My days will look something like this: Rise at 4 am, meditate. Breakfast at 6:30, meditate. Lunch at 10:30, meditate. No solid food after noon. Report to the head monk at 2:00, get the following day’s assignment, meditate again. No talking, no reading, no writing. No killing, no stealing, no intoxicating substances, no sex, and no slanderous speech (or in this case, any speech at all). Within a week, I will be meditating twelve hours a day. The last seventy-two hours will be spent in solid, unbroken meditation. That means no sleep for three days. Yes, I know.
Anyways, I did this before, four years ago, and it changed my life. I am ready to do it again, with a little less pressure from myself, and with a lot more time to decompress afterwards. I anticipate wonderful things happening.
As I said before, I am not allowed to write while I meditate, and I think I have decided to honor this. In the past, there was no question as to whether or not I would break the rules; I wouldn’t. But now that I am writing every day, and have been so diligent in welcoming the flow of creativity when it comes, I wonder if I may have some trouble turning away from it in moments of inspiration this month. I know that meditation sets something free inside of me, and opens up a million doors in my mind. These are the doors through which creativity enters, and so perhaps a challenge unique to this visit will be feeling and experiencing that inspiration, but not transcribing it to the page. We’ll see. Nonetheless, I will begin writing again as soon as I get out, sometime in early April. Wish me luck.
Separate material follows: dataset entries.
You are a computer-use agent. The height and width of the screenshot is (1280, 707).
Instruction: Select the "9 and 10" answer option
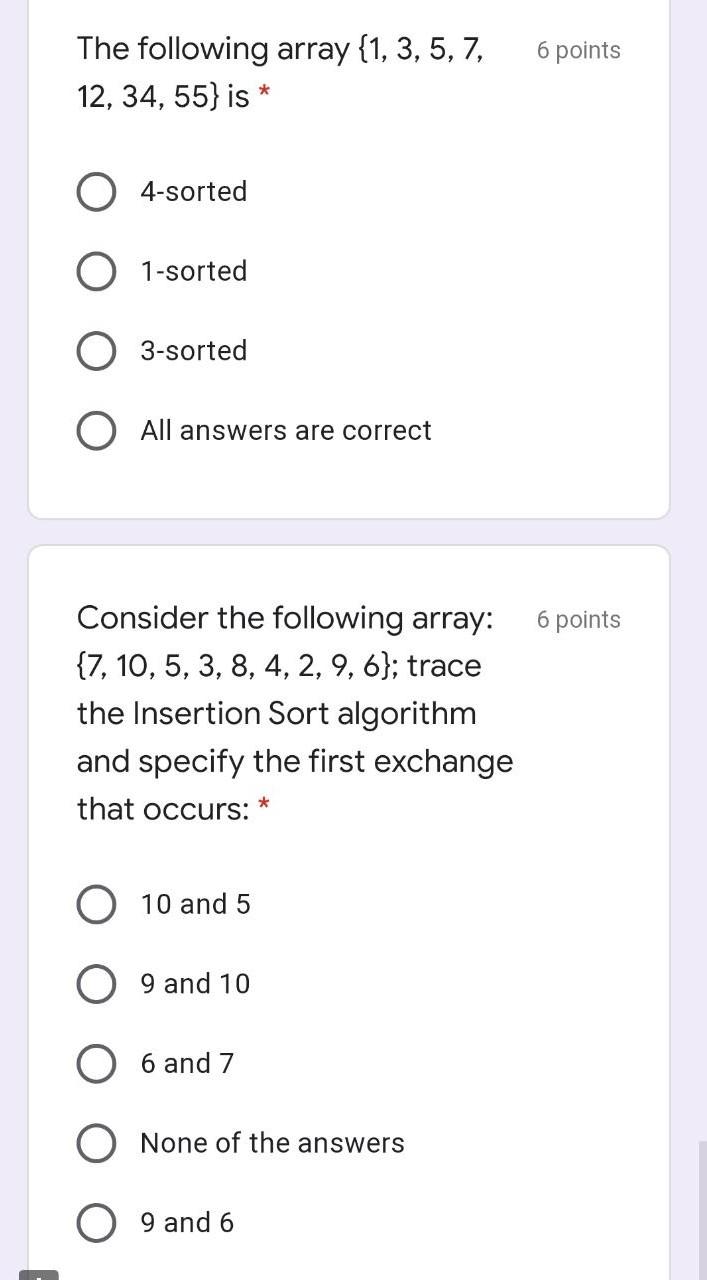click(96, 983)
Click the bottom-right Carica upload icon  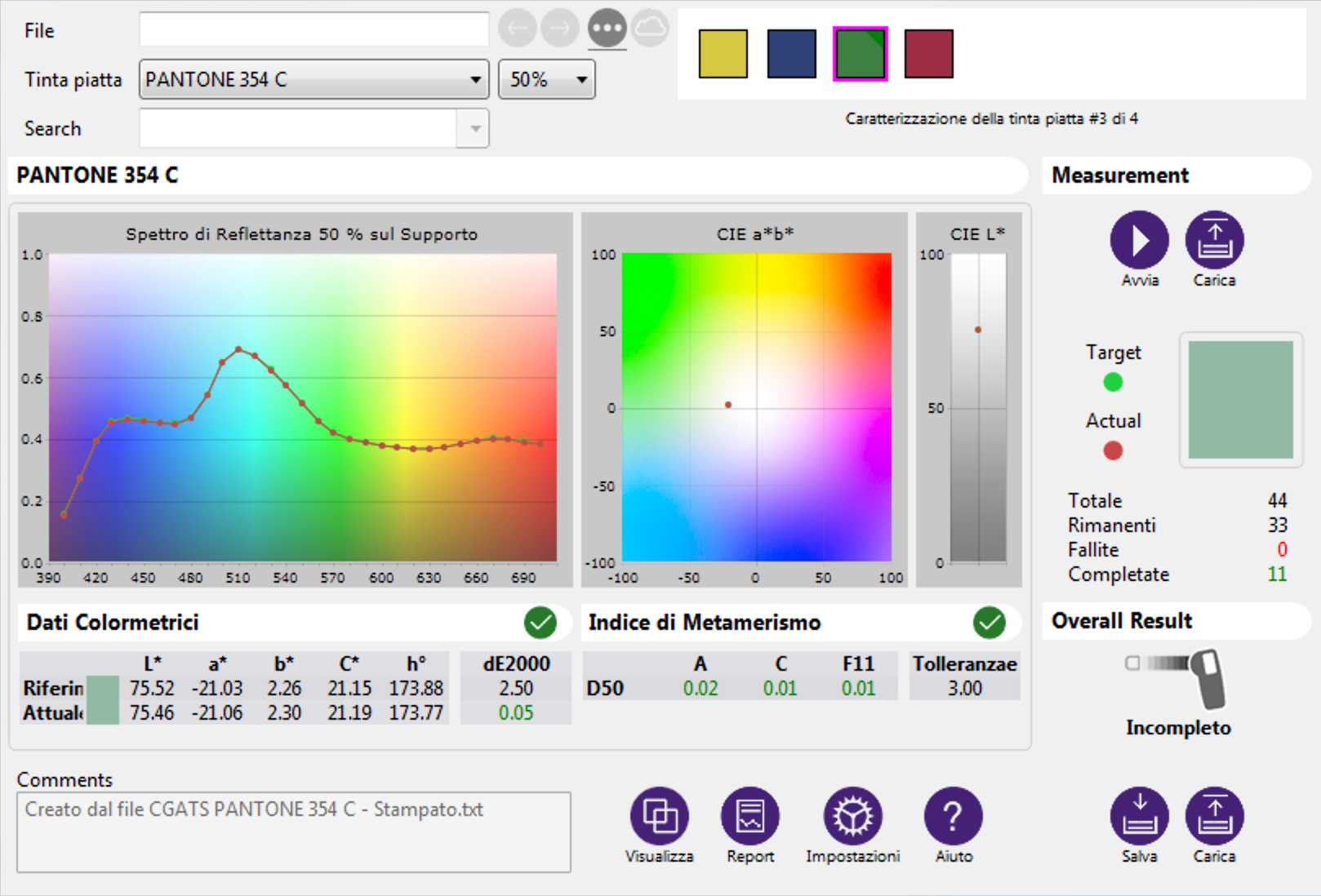pos(1214,815)
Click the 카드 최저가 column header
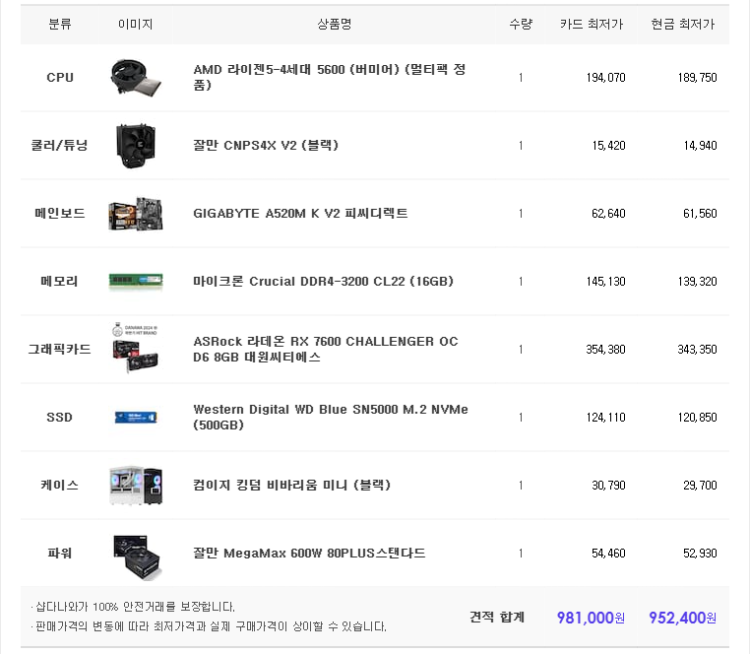 (591, 24)
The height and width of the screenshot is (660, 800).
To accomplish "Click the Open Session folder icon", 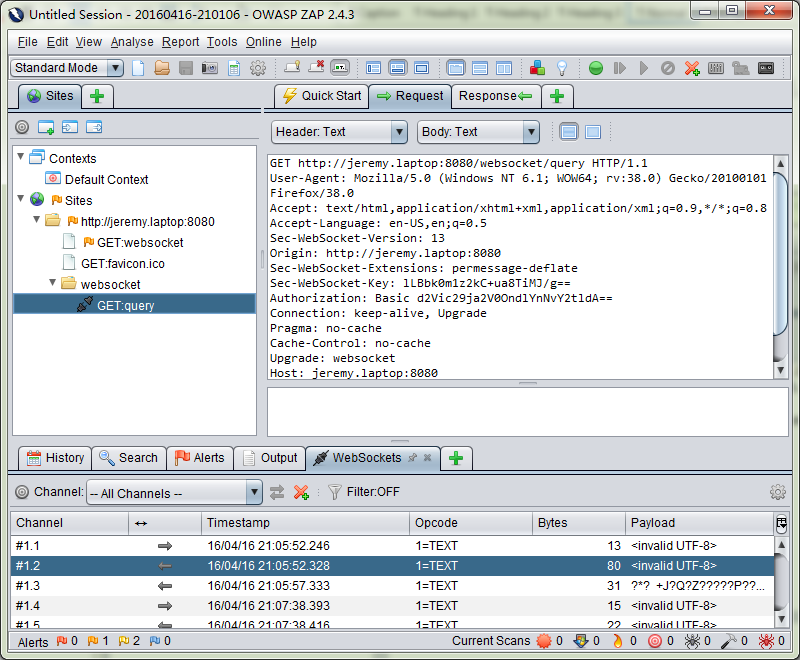I will (162, 68).
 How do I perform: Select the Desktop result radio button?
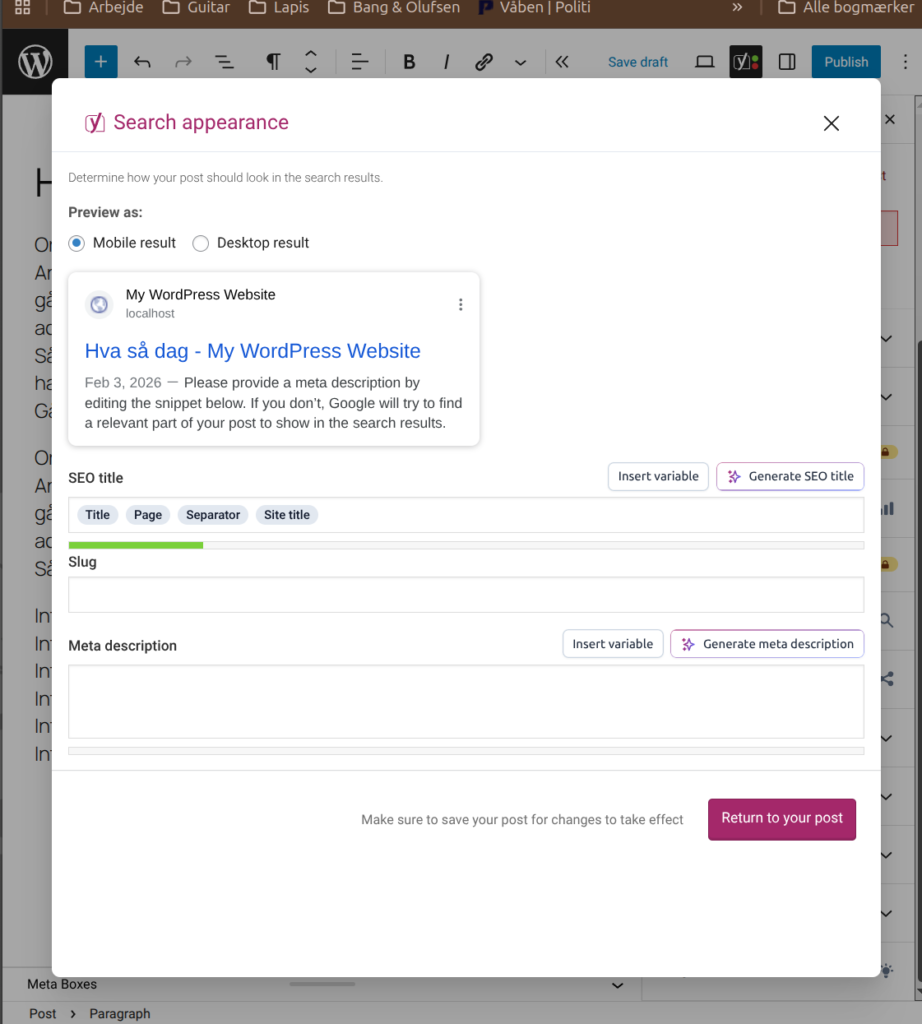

I wanted to thank you again for sending me tummy love last month, because it worked perfectly! I have felt divinely good in my body these past few weeks, and I attribute it to a nearly stress-free life, positive thinking, and the thoughts you guys sent my way. Because that little experiment was so successful, I am asking you again to send me love and support as I step into this new world beginning tomorrow morning. Any love and positive thoughts you can send my way will be gratefully accepted. Thank you for supporting me!